Should you use a VPN over cellular data? Yes, for the same reason you'd use it on Wi-Fi—privacy from your ISP (in this case, your carrier). Your carrier can still see which apps you're using and how much data you're burning, but not the actual content.

One catch: using a VPN over cellular will drain your battery faster and consume slightly more data (due to encryption overhead). If you're on a metered plan, be aware.

Turning It Off (When You Need To)

You'll occasionally want to disconnect—to unblock a service, speed up a download, or troubleshoot a connection issue.

Simplest method: open the VPN app and tap Disconnect.

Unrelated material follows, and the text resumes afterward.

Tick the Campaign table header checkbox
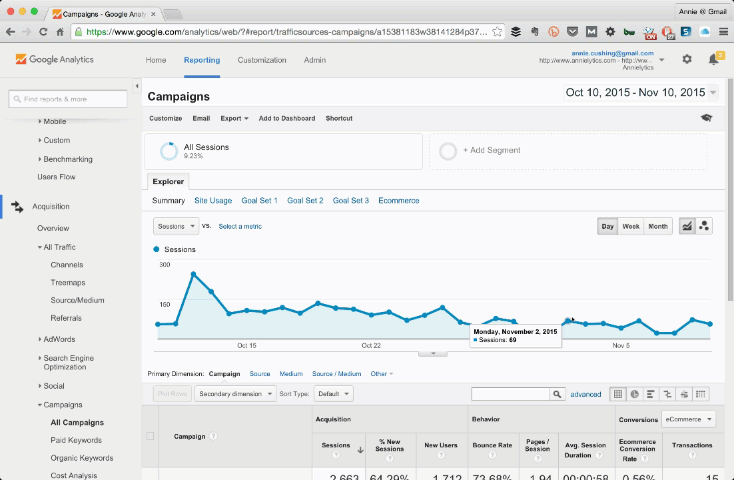 pyautogui.click(x=151, y=436)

Alternatively, go SettingsVPN & Device ManagementVPN and toggle it off.

If you want the VPN off for a specific app, some VPN apps (ProtonVPN, ExpressVPN) offer split-tunneling—a fancy way of saying "route this app's traffic outside the VPN." Mullvad doesn't have this, which is fine; most people don't need it.

One Final Thing: Test It

After you've set up a VPN on iPhone, verify it's actually working. Visit whatismyipaddress.com with the VPN on and off. Your IP should change. If it doesn't, something's broken—reconnect or uninstall and try again.

What to Do Tomorrow

Download Mullvad or ProtonVPN (free), tap Allow when iOS asks, and connect to a server. Takes five minutes. You'll stop leaking your IP address to every website you visit, and your ISP won't see your browsing history. That's worth the negligible effort.

The only reason not to do this is if you're fine with your carrier and every website tracking your location and behavior. Most of us aren't.